Similar content being viewed by others
Avoid common mistakes on your manuscript.
1 Introduction
The over-reliance on a p-value of 0.05 and the prevalence of testing against zero rather than a practically meaningful or important effect size are two long-standing concerns of the statistical community (Wasserstein et al. 2019; Amrhein et al. 2019; Blake et al. 2019). Many prominent statisticians have encouraged researchers to reflect carefully on the form of their tests, and on factors to consider when setting parameters (e.g., Hodges and Lehmann 1954; Cohen 1988). Yet standard tests still dominate the scientific literature. There is thus a place for tools that encourage researchers to think more broadly about their statistical design.
The most common tool used in study design is the sample size calculator, available in numerous web implementations (e.g., Kohn & Senyak 2021) as well as in software repositories and commercial statistical software packages. Sample size calculators usually provide for a variety of study designs, such as continuous or binary outcomes and one group or two. However, typically the default—and sometimes, the only—test options are the t-test with a null value of 0; the default settings for alpha and power levels are the usual suspects; and results may only be provided as numbers. Sample size calculators encourage researchers to think about power and sample sizes, but rarely about other facets of their study design.
Power calculations in statistical packages such as SAS (SAS Institute Inc. 2013) and some specialist calculators such as G*power (Faul et al. 2007) allow tests against values other than zero and can display power vs. sample size graphs at different candidate alpha levels or effect sizes. We propose a visualization tool that extends such calculators to simultaneously consider multiple tests concerning minimum meaningful effect sizes, at multiple test levels.

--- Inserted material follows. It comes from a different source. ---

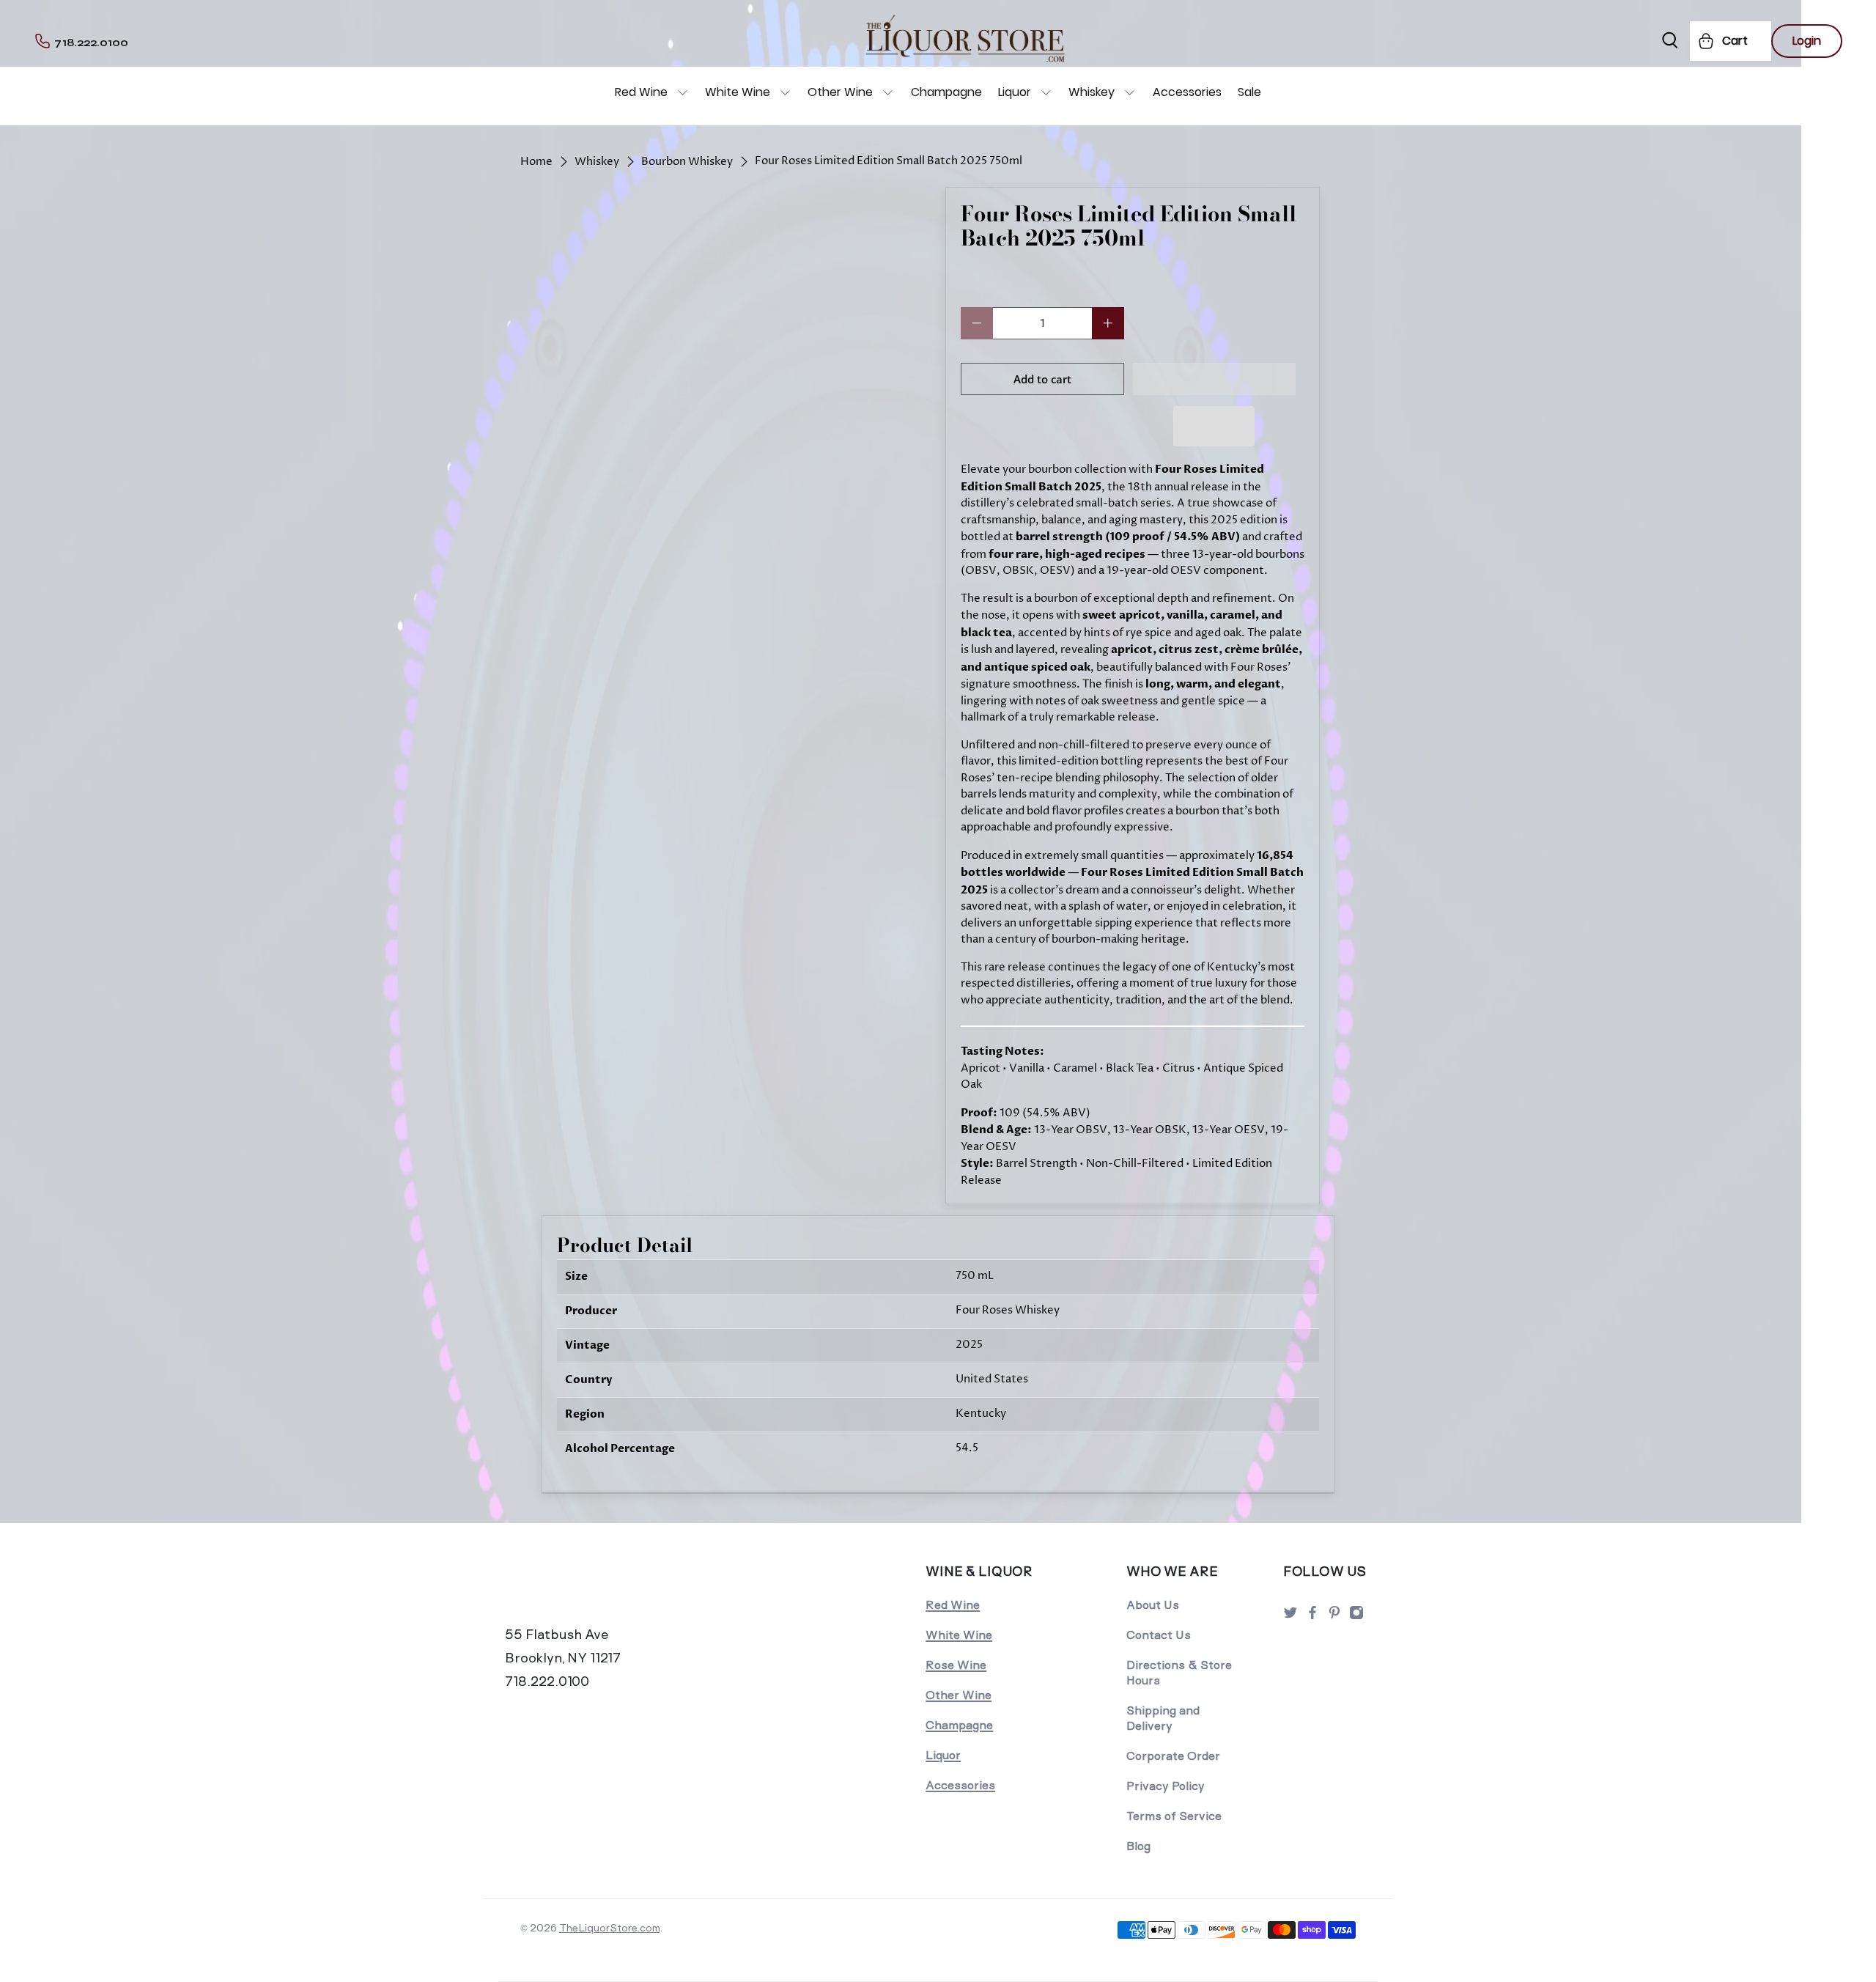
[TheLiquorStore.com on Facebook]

Visualization has become an important component of statistical software packages, helping researchers understand their data through boxplots, clustering and so forth. One such tool is the funnel plot, developed by Light and Pillemer (1984) to identify publication bias in meta-analyses (Kossmeier et al. 2020a). Funnel plots map trial summary statistics onto a chart in which usually the horizontal axis is the effect size while the vertical axis is a measure of precision, usually the standard error (SE). The inverse relationship of SE to sample sizes suggests that the chart underlying a funnel plot could be used to inform sample size calculations.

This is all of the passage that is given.